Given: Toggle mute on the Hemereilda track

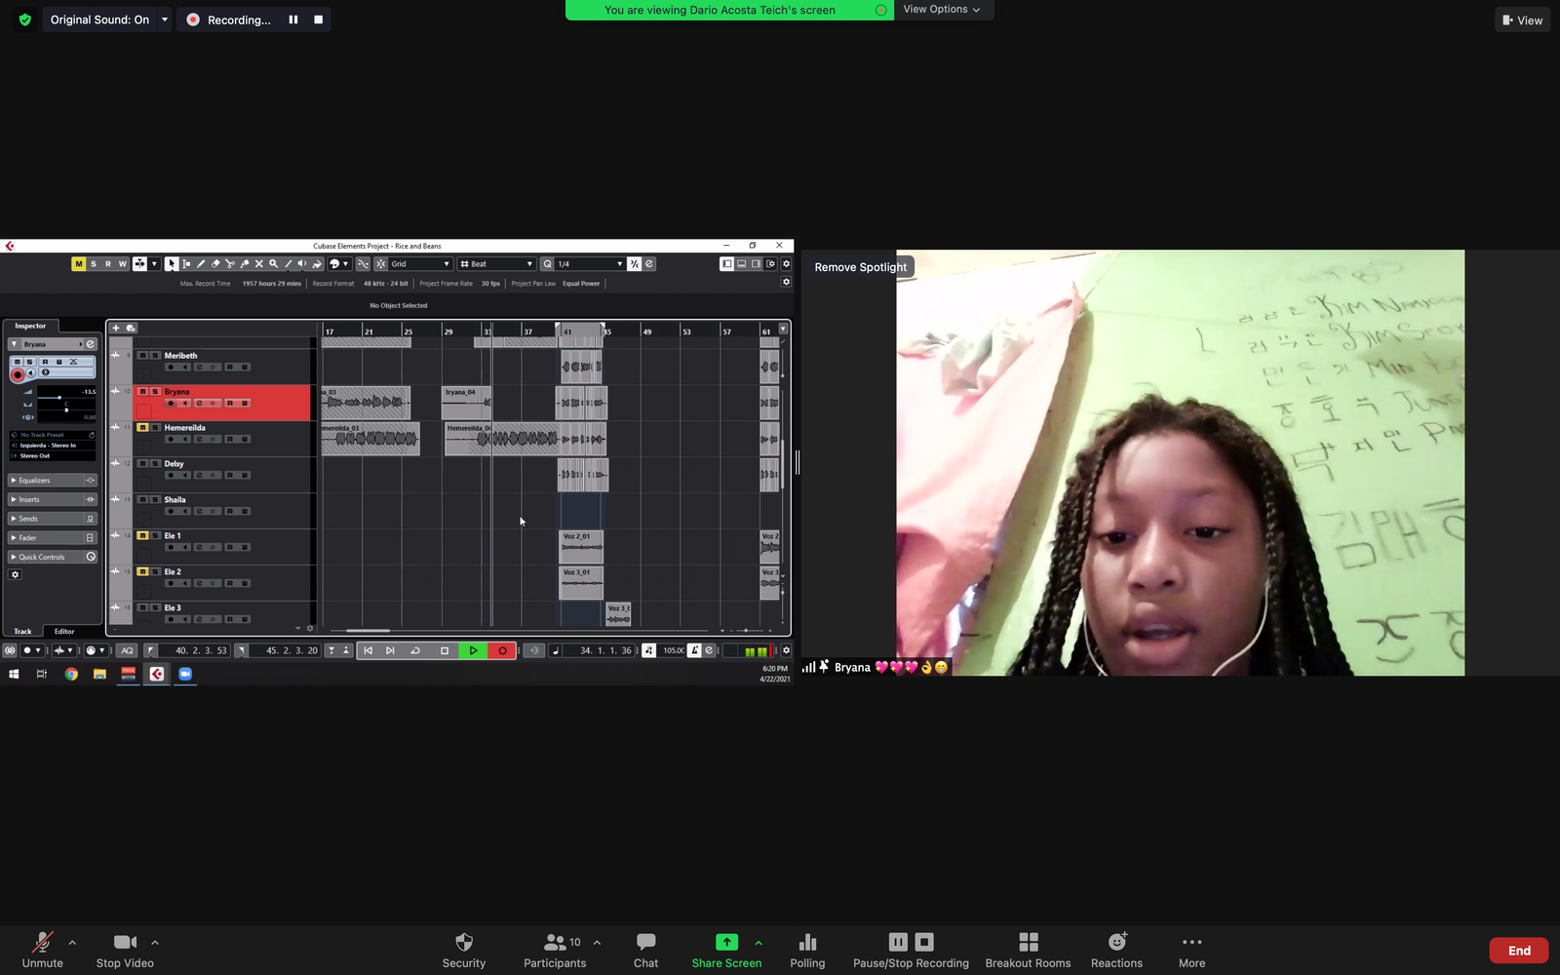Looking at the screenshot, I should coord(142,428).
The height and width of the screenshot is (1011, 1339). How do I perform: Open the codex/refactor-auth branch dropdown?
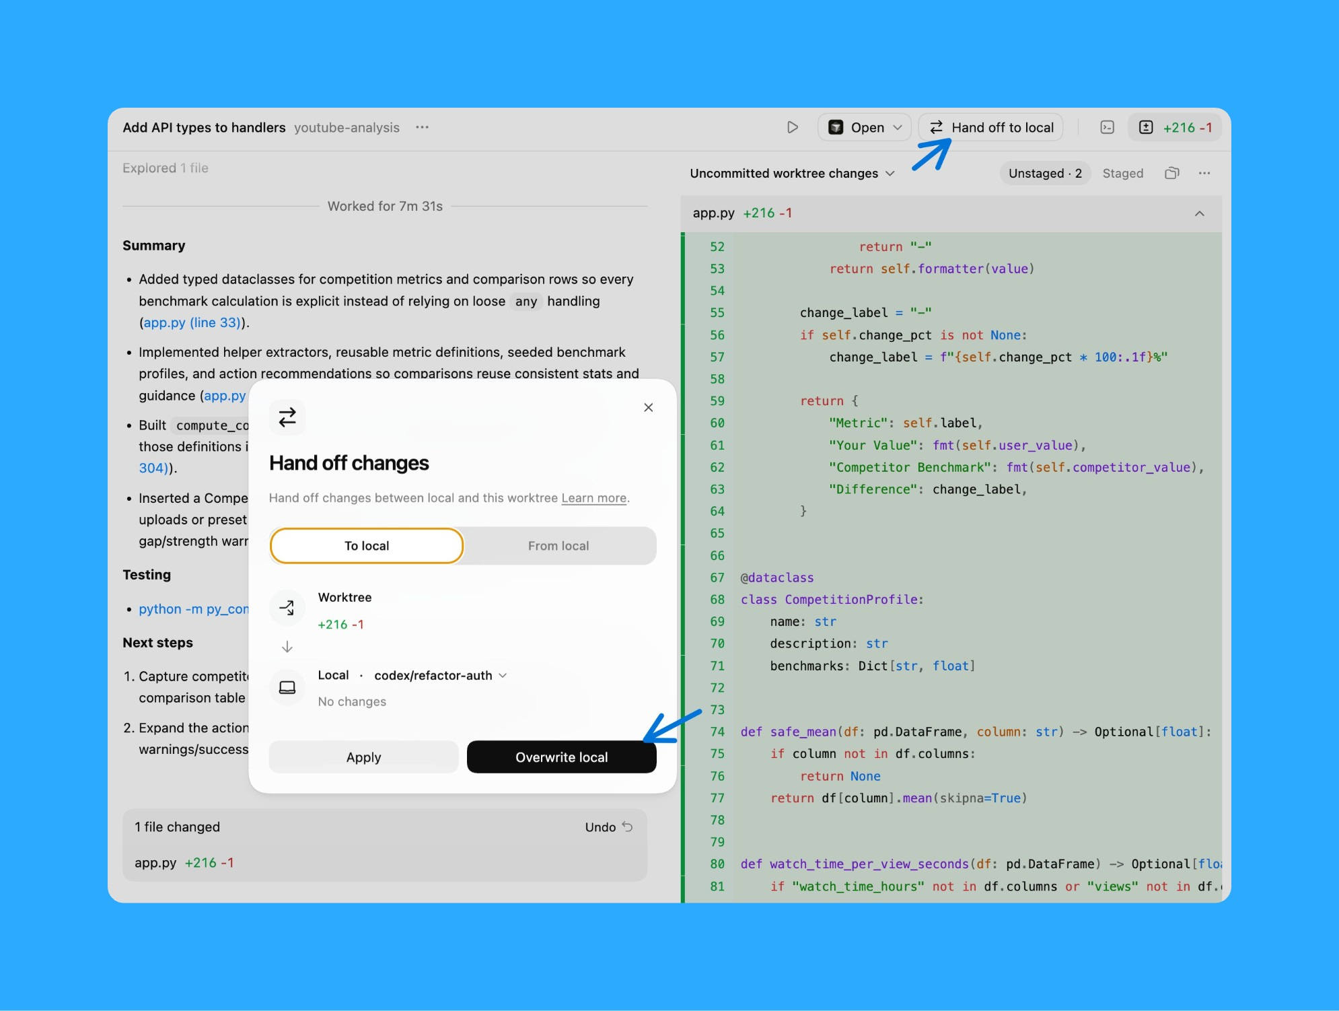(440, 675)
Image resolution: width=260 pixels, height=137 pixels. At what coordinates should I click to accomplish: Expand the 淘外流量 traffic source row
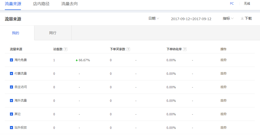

**Exercise brief**
Rewrite all of the data above with "dropdown" changed to "menu" and everything else the same. Leave the pictures out.

**Exercise solution**
Given: Toggle mute on the Hemereilda track

Looking at the screenshot, I should coord(142,428).
The height and width of the screenshot is (1011, 1339). How do I perform: Open the codex/refactor-auth branch menu?
(440, 675)
Image resolution: width=260 pixels, height=137 pixels. At what coordinates should I click to accomplish: Expand the 淘外流量 traffic source row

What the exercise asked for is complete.